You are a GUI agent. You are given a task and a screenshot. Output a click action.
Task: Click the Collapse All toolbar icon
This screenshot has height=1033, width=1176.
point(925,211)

——

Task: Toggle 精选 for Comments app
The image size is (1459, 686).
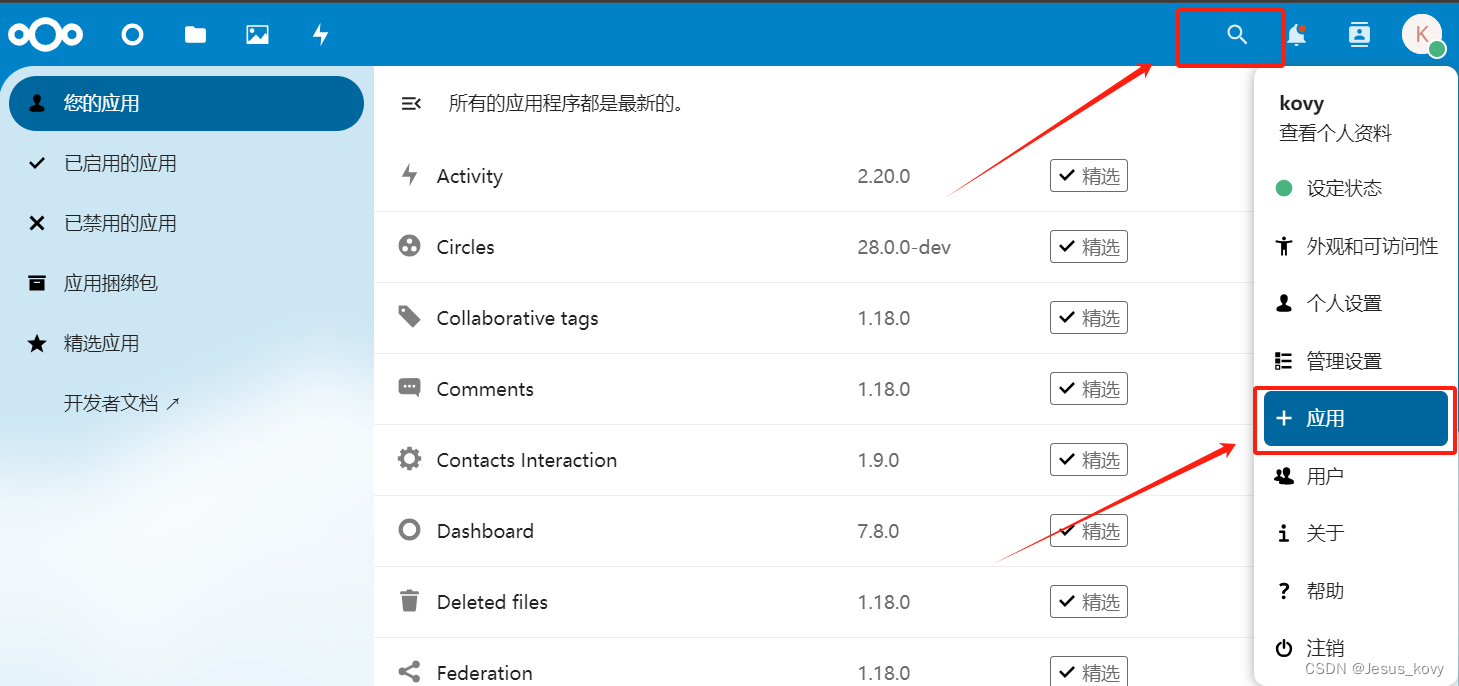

——

--- What is required ---
Pull out the lines of the listing word for word, starting at the line that contains "You are a GUI" and stopping after the line that contains "point(925,211)".

--- Full response ---
You are a GUI agent. You are given a task and a screenshot. Output a click action.
Task: Click the Collapse All toolbar icon
This screenshot has height=1033, width=1176.
point(925,211)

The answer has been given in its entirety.